So in this relationship, what you brought to the table was an asset (access to a market) that was relatively easy and cheap to imitate or otherwise substitute for the manufacturer. No matter how you negotiated, you held the short straw from the very beginning. This is also why I don't think your example is a useful point of reference for the Alaris/EK alliance, since the assets on both sides appear to be more complementary, valuable and to a large extent partnership-specific. More importantly, the interests of both partners closely align on crucial points. It's a proper alliance, in contrast with the distributorship you were part of.

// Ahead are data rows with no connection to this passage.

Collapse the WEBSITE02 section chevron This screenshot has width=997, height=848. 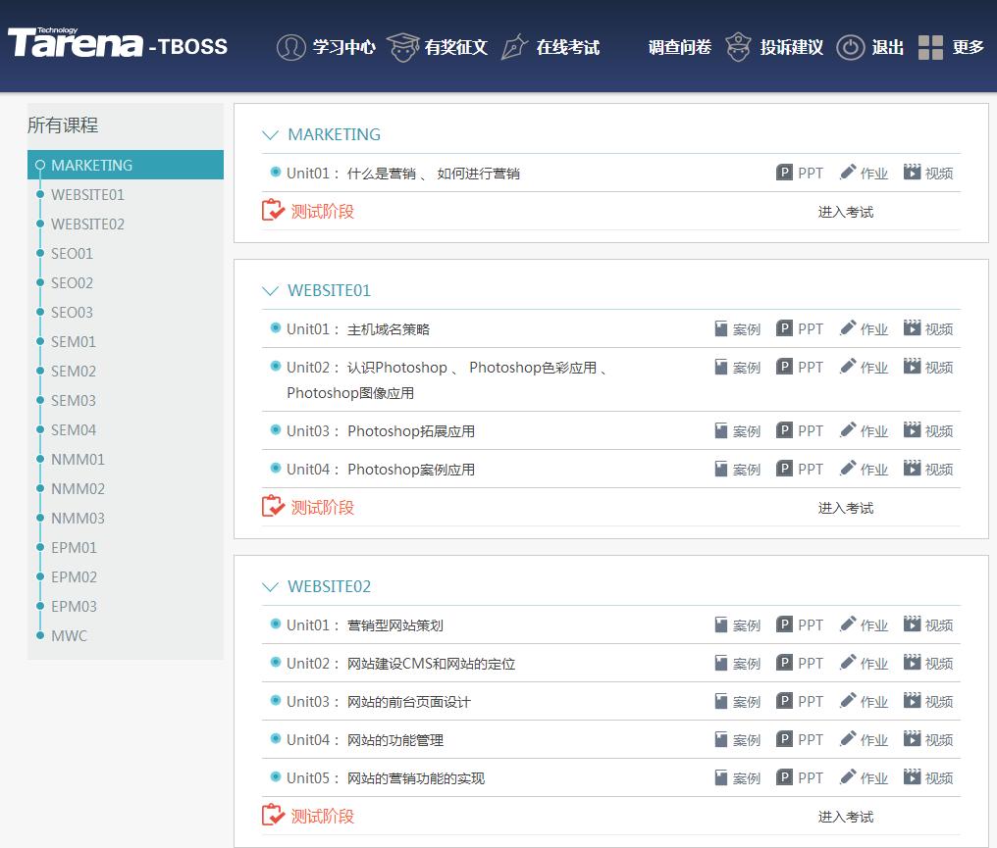[x=270, y=586]
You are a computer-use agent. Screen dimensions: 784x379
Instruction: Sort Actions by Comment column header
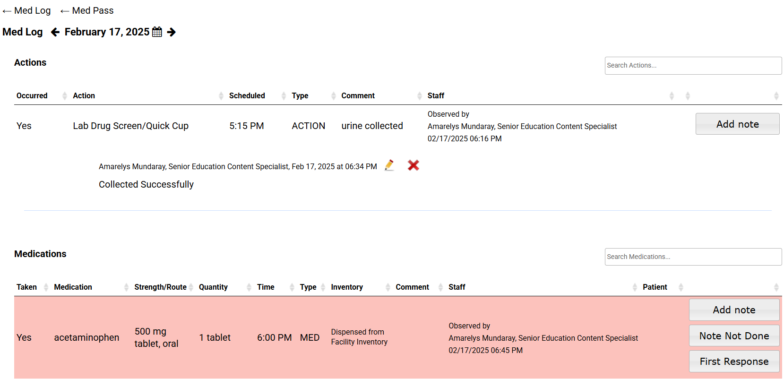tap(358, 96)
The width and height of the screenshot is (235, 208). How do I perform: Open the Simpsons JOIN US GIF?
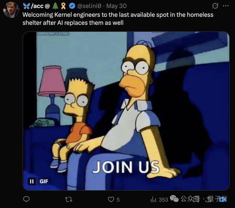click(x=126, y=111)
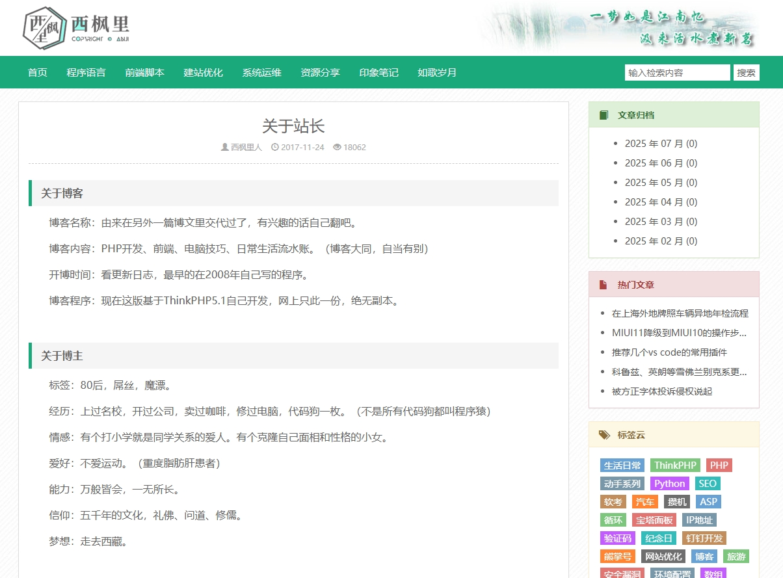Select 系统运维 in the navigation bar
This screenshot has width=783, height=578.
[261, 72]
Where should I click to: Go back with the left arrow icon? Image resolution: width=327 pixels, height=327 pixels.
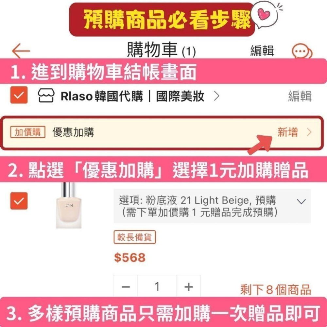pos(21,50)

In the remainder of your post, you appear to assume that there's opportunistic behavior on either side of the Alaris/EK alliance. We have yet to see firm evidence of this, and it's in fact quite likely this doesn't happen since one partner offering junk film and the other party doing a crap job distributing it would harm both partners' business. The assumption that either party is screwing over the other is one that's commonly made in overly simplistic economics and traces back to basic assumptions about economic actors, such as that they're inherently opportunistic and that they're rational actors (and a host of other assumptions). Time and again, research and practice have shown that these assumptions are often not accurate. Moreover, the reduction of vast and complex entities like these two firms into atomic economic actors and then applying simplistic (and often erroneous) assumptions to them just doesn't make sense. This extends btw to the shareholders of companies, especially in those cases where a company is not publicly traded (and even if it is, not all shareholders are out for short-term gains at the cost of long-term profitability).

Another assumption you appear to make is that the alliance lacks a form of flexibility that would somehow be beneficial to both partners, and by extension for consumers. The problem with reasoning of this kind is that it's equally abstract and if you work out the details, it's just as easily can flip in the opposite direction: i.e. that the partnership is better capable (through its combination of complementary assets etc.) to respond to market dynamics. One particularly strong argument for this view is in the very existence of the alliance in the first place. Apparently, there's a very strong perceived benefit on both sides of the deal to keep it this way.

The conceivable argument that the legal framework between both parties would be the only knot that ties them together, in practice doesn't hold any water. Look at any number of alliances where either party decided to bail out, and you'll find that substantial legal measures were taken to make exactly this very unattractive - and yet, it happens. It's very similar to the situation where you were left in the dust by the building automation manufacturer: even if you had negotiated a better deal, as long as you didn't bring any more valuable bargaining chips to the table, in the end the power imbalance would have played out in their favor. If you run into a long-standing alliance, it always turns out there are strong and lasting ties that keep the parties together, and these ties invariably trace back to things that are both valuable and difficult to imitate or substitute.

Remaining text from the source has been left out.